**Задание A:**
Кратко изложите интервью в двух предложениях.

Радион Букаев: Мышление современных подростков не клиповое, оно - пиксельное
Режиссёр казанского ТЮЗа рассказал «Татарстану» об идее документального спектакля про современную школу, о своём отношении к подростковому бунту и о том, почему театру сегодня следует перестать быть кафедрой.
28 октября 2021
– В интервью вы рассказывали, что сейчас занимаетесь несколькими направлениями жизни ТЮЗа – грядущим 90-летним юбилеем, планами на период реконструкции, формированием репертуара. Это совмещение роли управленца и режиссёра не вгоняет в стресс?
– Как говорил Владимир Немирович–Данченко, режиссёр – это три ипостаси: организатор, педагог и творец. Я не чувствую раздвоения личности, у меня это совмещено. Есть люди, которые не владеют организаторскими способностями, но при этом являются уникальными интересными режиссёрами, есть другие. Я вот такой. – В конце марта состоялась премьера вашего спектакля «Первый тайм». Это начало большого проекта? – В 2022 году театру исполнится 90 лет. У меня возникла идея сделать несколько постановок о разных эпохах его жизни. Я условно разделил его историю на четыре периода. Первый – тот, о котором нам может рассказать Нина Ивановна Калаганова, самая старшая артистка нашего театра. Тогда происходило становление ТЮЗа, вышло несколько очень интересных спектаклей, выдающиеся актёры успели здесь поработать. Следующий период – с 1987 по 1995 год – «Эпоха Цейтлина». Главным режиссёром был Борис Цейтлин, ТЮЗ стал одним из интереснейших театров России, получил «Золотую маску». Потом был период «дом без дома», я так назвал это время. После пожара многие актёры и сам Цейтлин уехали, но постепенно сформировался новый коллектив – многие сейчас работают. Я был на вечере памяти Арсения Курченкова, его коллеги по театру в его честь организовали «квартирник». Думаю, «Дом без дома» должен быть в таком же формате. Заключительный спектакль – «Театр будущего» – выйдет к самому юбилею. В нём, вспоминая прошлое, мы попытаемся предсказать, каким театр будет по крайней мере в ближайшие 10 лет.

Сохранённые записи данных:
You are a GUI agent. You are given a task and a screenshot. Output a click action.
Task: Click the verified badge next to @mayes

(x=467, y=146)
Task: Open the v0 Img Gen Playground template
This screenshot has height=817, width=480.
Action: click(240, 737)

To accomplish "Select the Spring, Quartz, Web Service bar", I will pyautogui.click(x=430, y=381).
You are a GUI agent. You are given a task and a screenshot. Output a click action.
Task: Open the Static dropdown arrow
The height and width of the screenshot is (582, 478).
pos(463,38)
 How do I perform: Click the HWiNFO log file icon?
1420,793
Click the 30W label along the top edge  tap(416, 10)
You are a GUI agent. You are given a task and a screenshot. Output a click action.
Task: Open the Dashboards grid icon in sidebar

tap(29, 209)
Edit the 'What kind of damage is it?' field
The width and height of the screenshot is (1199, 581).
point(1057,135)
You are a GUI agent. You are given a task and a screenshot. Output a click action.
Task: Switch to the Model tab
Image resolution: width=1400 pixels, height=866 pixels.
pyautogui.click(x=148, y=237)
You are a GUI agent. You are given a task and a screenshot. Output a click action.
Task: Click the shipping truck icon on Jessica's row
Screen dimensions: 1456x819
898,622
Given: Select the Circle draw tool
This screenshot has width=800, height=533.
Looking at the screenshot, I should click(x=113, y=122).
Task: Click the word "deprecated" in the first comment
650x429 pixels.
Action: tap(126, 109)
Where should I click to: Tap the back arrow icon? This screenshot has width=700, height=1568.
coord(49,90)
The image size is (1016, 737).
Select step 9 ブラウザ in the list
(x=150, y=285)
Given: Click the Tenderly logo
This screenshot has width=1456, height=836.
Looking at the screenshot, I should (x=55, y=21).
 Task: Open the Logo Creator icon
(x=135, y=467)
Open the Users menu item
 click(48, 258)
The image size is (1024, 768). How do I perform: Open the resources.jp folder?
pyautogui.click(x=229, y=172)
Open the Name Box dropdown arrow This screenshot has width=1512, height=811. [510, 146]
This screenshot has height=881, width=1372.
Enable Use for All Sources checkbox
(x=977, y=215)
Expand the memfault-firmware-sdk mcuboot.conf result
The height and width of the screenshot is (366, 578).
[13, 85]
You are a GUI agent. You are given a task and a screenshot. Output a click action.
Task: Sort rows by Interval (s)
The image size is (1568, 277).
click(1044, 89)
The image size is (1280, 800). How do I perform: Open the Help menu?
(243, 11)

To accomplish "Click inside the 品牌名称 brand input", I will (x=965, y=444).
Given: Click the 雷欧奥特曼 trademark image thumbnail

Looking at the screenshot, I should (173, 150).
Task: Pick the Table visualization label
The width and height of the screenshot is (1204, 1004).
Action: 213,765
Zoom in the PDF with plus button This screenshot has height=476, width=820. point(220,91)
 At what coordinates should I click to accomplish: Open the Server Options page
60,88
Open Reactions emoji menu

**Задание B:**
В строках, приведённых после интервью, возьмите отрезок, который открывается строкой, содержащей «will pyautogui.click(x=430, y=381).», и закрывается строкой, содержащей «pyautogui.click(x=148, y=237)», включая обе. Выведите только этот отрезок, заменив в нём «GUI agent» на «interface agent» и не меняя ничего другого.

**Полный ответ A:**
Режиссёр казанского ТЮЗа Радион Букаев не чувствует раздвоения личности, совмещая роли управленца и режиссёра, ведь, по словам Немировича-Данченко, режиссёр — это организатор, педагог и творец. К 90-летию театра в 2022 году он задумал несколько постановок о четырёх периодах его истории, и заключительная из них, «Театр будущего», выйдет к самому юбилею.

**Полный ответ B:**
To accomplish "Select the Spring, Quartz, Web Service bar", I will pyautogui.click(x=430, y=381).
You are a interface agent. You are given a task and a screenshot. Output a click action.
Task: Open the Static dropdown arrow
The height and width of the screenshot is (582, 478).
pos(463,38)
 How do I perform: Click the HWiNFO log file icon?
1420,793
Click the 30W label along the top edge  tap(416, 10)
You are a interface agent. You are given a task and a screenshot. Output a click action.
Task: Open the Dashboards grid icon in sidebar

tap(29, 209)
Edit the 'What kind of damage is it?' field
The width and height of the screenshot is (1199, 581).
point(1057,135)
You are a interface agent. You are given a task and a screenshot. Output a click action.
Task: Switch to the Model tab
Image resolution: width=1400 pixels, height=866 pixels.
pyautogui.click(x=148, y=237)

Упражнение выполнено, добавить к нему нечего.